**EXERCISE DETAILS:**
Reproduce verbatim the lines of the material starting at the line containing "Find the location of a" and ending at the line containing "annotation-arrow is located", both included.

________________

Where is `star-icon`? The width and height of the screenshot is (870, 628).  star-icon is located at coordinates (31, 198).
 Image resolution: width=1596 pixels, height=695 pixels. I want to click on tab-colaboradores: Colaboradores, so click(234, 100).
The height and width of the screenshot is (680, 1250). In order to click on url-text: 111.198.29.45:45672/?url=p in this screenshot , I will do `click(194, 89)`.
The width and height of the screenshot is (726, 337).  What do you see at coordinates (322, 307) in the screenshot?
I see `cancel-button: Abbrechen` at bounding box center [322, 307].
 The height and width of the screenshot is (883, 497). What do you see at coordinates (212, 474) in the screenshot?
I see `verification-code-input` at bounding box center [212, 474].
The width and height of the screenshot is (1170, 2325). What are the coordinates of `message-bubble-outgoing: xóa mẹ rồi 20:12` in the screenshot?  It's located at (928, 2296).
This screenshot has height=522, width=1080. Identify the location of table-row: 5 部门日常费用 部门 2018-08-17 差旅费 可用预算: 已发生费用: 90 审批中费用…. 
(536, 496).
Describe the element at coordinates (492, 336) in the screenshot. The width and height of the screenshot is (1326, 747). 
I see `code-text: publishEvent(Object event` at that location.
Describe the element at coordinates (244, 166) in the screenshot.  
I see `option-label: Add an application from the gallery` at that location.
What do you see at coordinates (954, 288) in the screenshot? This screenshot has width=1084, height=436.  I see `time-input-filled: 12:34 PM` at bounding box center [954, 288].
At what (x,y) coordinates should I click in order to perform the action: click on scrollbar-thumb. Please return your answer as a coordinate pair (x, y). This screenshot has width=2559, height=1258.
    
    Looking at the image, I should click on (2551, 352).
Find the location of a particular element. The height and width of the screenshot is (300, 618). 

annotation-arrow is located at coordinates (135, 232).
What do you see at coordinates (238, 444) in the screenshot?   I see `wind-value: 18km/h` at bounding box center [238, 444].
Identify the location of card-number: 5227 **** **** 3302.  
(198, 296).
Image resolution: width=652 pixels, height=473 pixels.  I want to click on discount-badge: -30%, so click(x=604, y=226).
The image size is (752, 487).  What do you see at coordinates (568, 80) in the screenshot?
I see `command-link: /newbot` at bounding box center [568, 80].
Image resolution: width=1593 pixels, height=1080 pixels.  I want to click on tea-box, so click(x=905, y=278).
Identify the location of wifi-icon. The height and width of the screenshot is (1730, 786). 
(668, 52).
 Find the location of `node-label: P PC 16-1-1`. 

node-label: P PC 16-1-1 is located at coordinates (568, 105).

________________

**SOLUTION FOR THIS PROBLEM:**
Find the location of a particular element. The height and width of the screenshot is (300, 618). 

annotation-arrow is located at coordinates (135, 232).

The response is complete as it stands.